The Sheriff of Babylon series that continued to gain steam and notoriety throughout 2016 is a perfect representation of what comics can be and mean when at its best.
This wasn't just a gritty, dark tale based in Iraq during the war. It was a masterfully creative, authentic and character-centric dive into the thousands of layers at play.
Whether focused on two characters drinking liquor in a bombed-out building overnight or stuck in the middle of some high-action cliffhangers, Tom King and Mitch Gerads were able to up the ante each month this book hit shelves.
It's not enough just to talk about how gritty the art was or how deep the story connects with the generations of readers who grew up during the War in Iraq. King is a self-proclaimed format nerd, and he and Gerads are changing the way a creative team can play with panels/formats/symmetry.
Gerads, as he did throughout the entire series, just captured something so deep about the setting, conflict and the pain in each of the three main character's eyes.
The first issue hit in December 2015, and right off the bat, the artistic work from Gerads and the ever-playful structure work from King hit me as something special. What I remember most about that first issue, are the panels with Sofia speaking with four other men, at four different times in four separate conversations.
King and Gerads made this work, it fit the structure, it moved the story along and it was brilliantly illustrated. There was something about the work these two did together, even as a reader it felt as if you could feel their chemistry oozing out of every page.
The two creators of the Vertigo series kept raising the bar in structure playfulness in issue No. 3.
It starts 16-box panel with Christopher -- the American tracking down the people who took out one of his trainees and the trainee's family -- asking 16 different questions to Iraqi police officers in training. While the questions are different, the answers are the same:
With the above page, King and Gerads were able to not only create a fun sequence but showed the uphill battle of blockades and frustration that our character Chris faced, and the ones faced during the War in Iraq.
Another issue that sticks out in my head, is No. 5. This issue of Sheriff was literally just Chris and Nassir's wife drinking a bottle of vodka in a bombed-out building. It remains, in my mind, one of the series' strongest to date as a magnificent dive into character-centric storytelling.
When I say storytelling, I'm not just talking King, but also Gerads who was able to bring this one-setting issue come together with emphatic bottle clanks, dark tones, Chris' ever-evolving facial expressions and the odd yet beautiful bond between these two very different people.
It was/is f*cking beautiful.
While issue No. 8 featured some of my favorite of Gerads' work from the series, you'll see why soon, it also marked somewhat of a personal celebration for myself and the Court of Nerds. We had been strumming this book's strings for the better part of the year on this little website, and it turns out that people caught on.
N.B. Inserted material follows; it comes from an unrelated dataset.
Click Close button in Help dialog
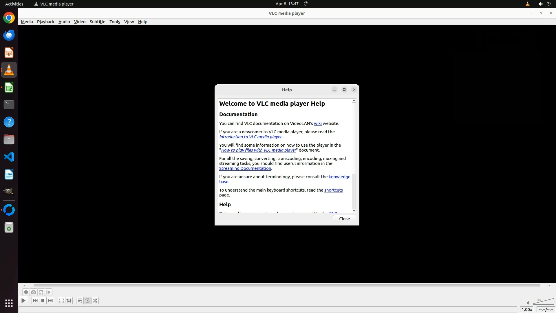The width and height of the screenshot is (556, 313). click(x=344, y=219)
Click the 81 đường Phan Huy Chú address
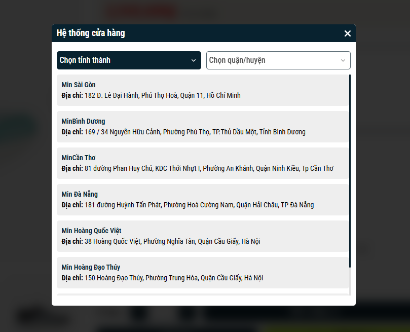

A blurb from our review was quoted on the cover, and now this issue sits in most of our houses framed on the wall:
But, selfish reasons aside, issue No. 8 was extremely intense.
It feels like Gerads and King did things that most creators are told to shy away from, but they are such freaking pros that they make it work. I'm specifically speaking on a near 3-page phone conversation where we just see Sofia on the phone.
It's things like this that most don't have the time, patience or ability to make work ... but that's not the case with this dream team.
Gerads makes it work with Sofia's ever-moving facial structure, a clear distinction of who is speaking at the time, as King leaves us on the edge waiting to see the cliffhanger of where she is and who she's with come to fruition. After a lengthy phone conversation (in a comic book!), we get a zoom out and see everything we needed to see.
Also, No. 8 had this freaking panel that captured the utter-insanity of the setting and mental state our characters are in. Here are Chris and Sofia ducking from some incoming mortar fire. Normally I would blame the blurriness on my shaky hands trying to do the art justice, but that's how it was presented. It's brilliant. It makes the scene that much more important. The Pow pulls you out while the blurriness and Sofia's crazy ass brings you right back in:
These two combined on so many strengths that it feels like comic readers created them in a chamber.
When the series finale hit with issue No. 12, it did so just as it started. On a note with punch-in-the-face realism that is not only unmatched in the comic industry, but any medium.
The stories in this series were based on writer Tom King's real life experiences in the CIA and the War in Iraq, and saying "it feels so damn real" doesn't do it justice.
I remember picking up this book on a whim about a year ago, I was familiar with Mitch Gerads work and was deeply interested in the subject matter. I wasn't familiar with King at the time, but that changed the moment I set that first issue down. It was a feeling that I had missed for quite some time. That feeling, was the utter amazement at the balance between the writing and the art/colors, the experimental format, the brutal and real honest put me in my place.
These two will rejoin forces on Batman #15 and for season two of the Sheriff of Babylon. That's right, we're getting a second season and these two have steamrolled into being the masterminds looking over Gotham.
The comics world is in good hands thanks to people like Tom King and Mitch Gerads.